Ganhou na liminar e no mérito
De acordo com o advogado da ação, Murilo Nicolau – especializado em direito canábico – além da liminar, a paciente também já ganhou no mérito da ação. A partir de agora, ela tem o direito de cultivar e produzir seu próprio remédio sem correr o risco de ser presa.
“O Habeas Corpus traz segurança mental para o paciente. Essa paciente tem cerca de 50 anos e entrará em aposentadoria por causa da fibromialgia. Ela já cultivava na ilegalidade. Mas agora, terá a tranquilidade de estar amparada pela Justiça”, explica o advogado.
Outra decisão semelhante do ministro do STJ, Rogerio Schietti Cruz (dia 19 de maio), seguiu o mesmo entendimento. O ministro Schietti deu provimento a um recurso para autorizar um homem diagnosticado com o quadro de ansiedade generalizada a plantar e cultivar de 354 a 238 pés de Cannabis por ano.

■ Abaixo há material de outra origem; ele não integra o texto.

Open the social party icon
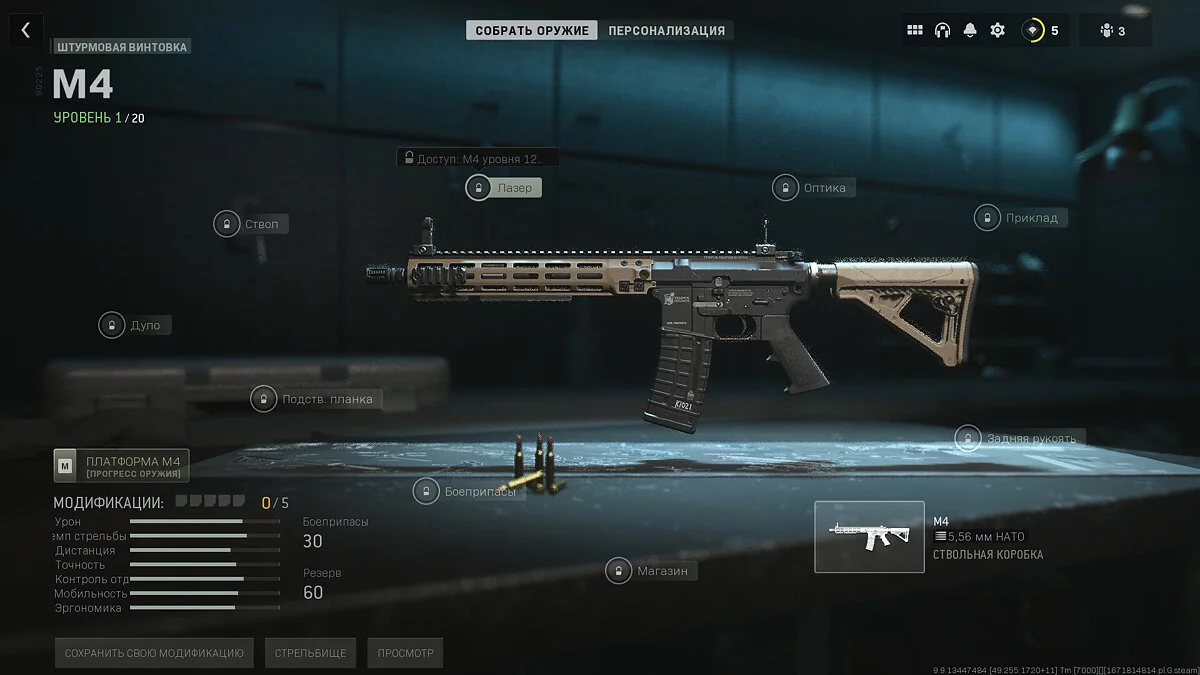Image resolution: width=1200 pixels, height=675 pixels. [x=1113, y=31]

STJ cria jurisprudência favorável ao cultivo
O advogado Murilo Nicolau, que também atuou nessa outra ação, lembra que perdeu inicialmente no primeiro e segundo grau. Entretanto, quando as ações chegam no STJ, praticamente 100% recebem sentença favorável ao direito do paciente, explica o advogado.
Nicolau detalha ainda que o ministro Schietti, primeiramente, negou a liminar, por entender que necessitaria de mais subsídios para quantificar a produção do paciente.
Entretanto com o plano de cultivo em mãos, a decisão foi favorável na análise do mérito. “O plano de cultivo foi essencial para a tomada de decisão. O documento serve para dar mais segurança ao juiz”, afirma Nicolau.
Restrições
Na decisão, Schietti impõe algumas restrições, como por exemplo: veda a comercialização, doação ou transferência da matéria-prima ou dos compostos derivados da erva para terceiros.
Nesse caso específico, o paciente apresenta um quadro de ansiedade generalizada desde a infância, com fortes dores de estômago, distúrbios do sono e refratariedade ao tratamento convencional.
Munido de prescrição e laudo médico, o paciente comprovou que tanto o óleo da Cannabis, como a vaporização das flores, eram tratamentos que traziam mais qualidade de vida para sua rotina. Além disso, também havia o alívio do quadro sintomático da doença.
“A nossa estratégia é trabalhar cada caso de forma personalizada. Além de um laudo bem fundamentado, também é preciso apresentar receita médica. É fundamental também autorização de importação da Anvisa, curso e plano de cultivo”, ensina Murilo.
Apesar das decisões relativas à concessão de salvo-conduto não apresentarem força vinculante, ou seja, não valerem para todas as Cortes do país, a jurisprudência já é uma realidade. Em outras palavras, a resolução favorável ao direito de saúde do paciente já está sendo garantida pelo Judiciário.